Longshoremen Vote To Shut Down West Coast Ports May 1
In a major step for the U.S. labor movement, the International Longshore and Warehouse Union (ILWU) has announced that it will shut down West Coast ports on May 1, to demand an immediate end to the war and occupation in Iraq and Afghanistan and the withdrawal of U.S. troops from the Middle East.
This is the first time in decades that an American union has decided to undertake industrial action against a U.S. war. It is doubly important that this mobilization of labor's power is to take place on May Day, the international workers day, which is not honored in the U.S. Moreover, the resolution voted by the ILWU delegates opposes not only the hugely unpopular war in Iraq, but also the war and occupation of Afghanistan (which Democratic candidates Hillary Clinton and Barack Obama and Republican John McCain all want to expand). The motion to shut down the ports also demands the withdrawal of U.S. troops from the entire region, including the oil sheikdoms of the strategically important Persian/Arab Gulf.

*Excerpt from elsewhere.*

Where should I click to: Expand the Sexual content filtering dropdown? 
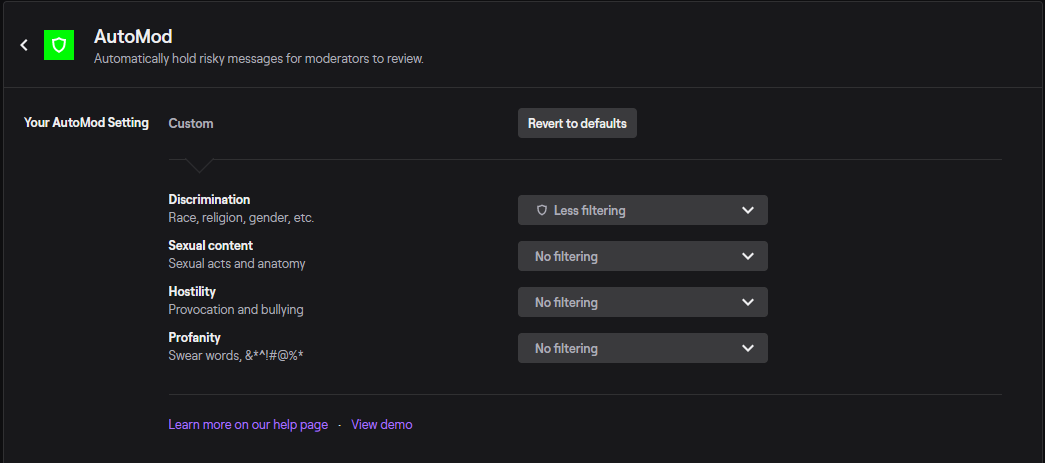[642, 256]
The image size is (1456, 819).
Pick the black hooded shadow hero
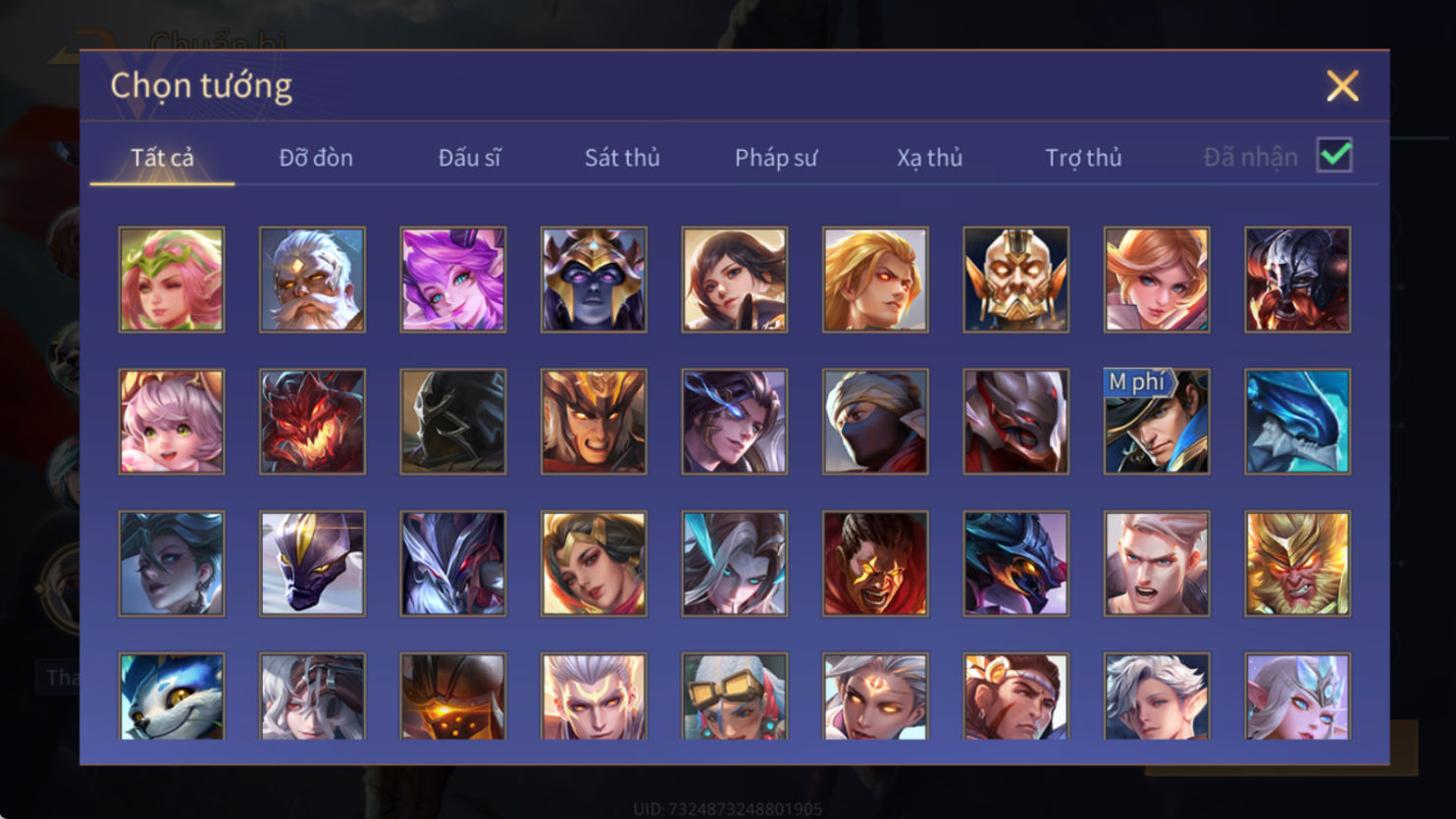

No doubt the Pacific Maritime Association (PMA) bosses will try to get the courts to rule the stop-work action illegal. And the U.S. government could try to ban it on the grounds of "national security," just as Bush & Co. slapped a Taft-Hartley injunction on the docks during contract negotiations in the fall of 2002, saying that any work stoppage was a threat to the "war effort," and threatened to occupy the ports with troops!
The ILWU struck in 1948 in defiance of the "slave labor" Taft-Hartley Act to defend its union hiring hall against the bosses and government screaming about "reds" in the union leadership. In 1953, at the height of McCarthyite witch-hunting, the ILWU called a four-day general strike in Hawaii of sugar, pineapple and dock workers over the jailing of seven union members for being communists. During the Vietnam War, socialist historian Isaac Deutscher said that he would trade all the peace marches for a single dock strike.

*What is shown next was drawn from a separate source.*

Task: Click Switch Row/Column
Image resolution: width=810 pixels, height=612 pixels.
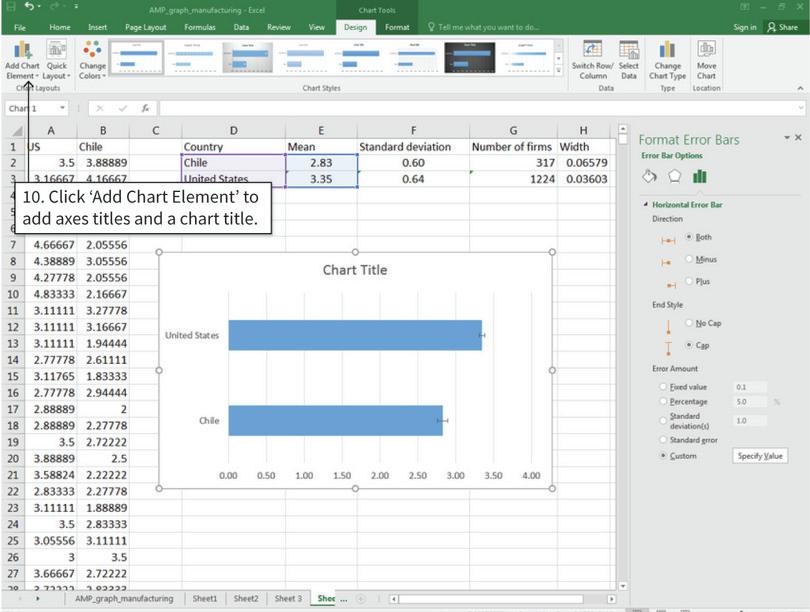Action: [589, 62]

In January 2003 train drivers in Scotland refused to move a freight train carrying munitions to a NATO military base. The next month, Italian railroad unionists and antiwar activists blocked NATO war trains by occupying the rails. In the United States, ILWU dock workers were a target of "anti-terrorist" government repression, as police fired supposedly "less than lethal" munitions point blank at an antiwar protest on the Oakland, California docks, injuring six longshore workers and arresting 25 people (who eventually won their legal case against the police). (story thanks to Alan Castle, Seattle)


Direct Action Needed
Debbie Shank used to stock shelves at night for Wal-Mart. Now she owes Wal-Mart almost $500,000.
The 52 year-old Missouri Wal-Mart employee was left “brain damaged, disabled and penniless” from a car accident seven years ago. But when the Shank family received a settlement from the driver at fault, Wal-Mart demanded reimbursement for every cent they had paid for Deborah’s medical bills – plus interest and legal fees.
Last week, the U.S. Supreme Court refused to hear Debbie Shank’s case, leaving her family no choice but to pay Wal-Mart $470,000. Now her family doesn’t know how they’re going to be able to afford Debbie’s nursing home bills.
The Shanks aren’t gold-diggers. In fact, just six days after the U.S. District Court sided with Wal-Mart over the Shank family, Debbie’s 18-year-old son, Jeremy, was killed while serving in Iraq. They’re an honest, hard-working family living most people’s worst nightmare – and Wal-Mart is only making it worse.
Join this group and sign our petition to tell Wal-Mart: Deborah Shank had paid enough.
Action.Walmartwatch.com
Posted by: Not My President | April 01, 2008 at 10:23 PM
Acc DailyKos, in large part thanks to Olbermann, WalMart has to back down.